When you give the entries again, keep every word as it stands and drop the pictures.

╔══

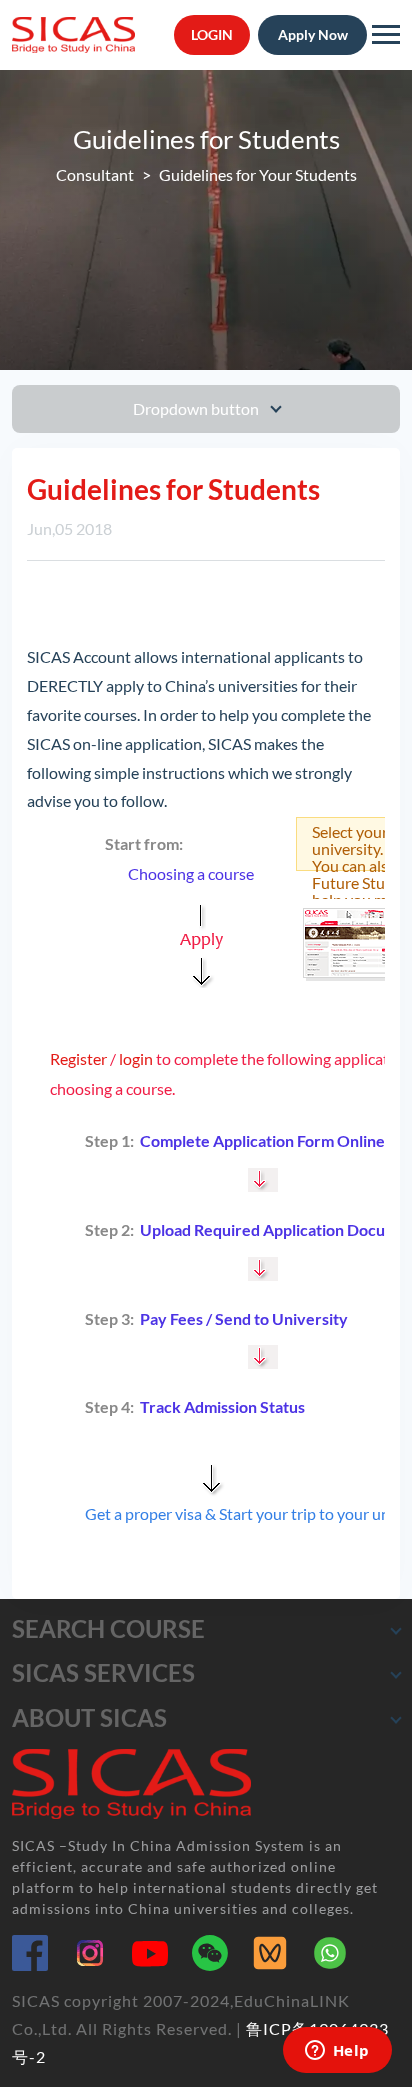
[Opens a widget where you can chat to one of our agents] (337, 2052)
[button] (396, 1629)
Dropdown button (197, 408)
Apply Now (313, 34)
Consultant (95, 174)
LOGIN (212, 34)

╚══

#### [THE ANSWER]
[Opens a widget where you can chat to one of our agents] (337, 2052)
[button] (396, 1629)
Dropdown button (197, 408)
Apply Now (313, 34)
Consultant (95, 174)
LOGIN (212, 34)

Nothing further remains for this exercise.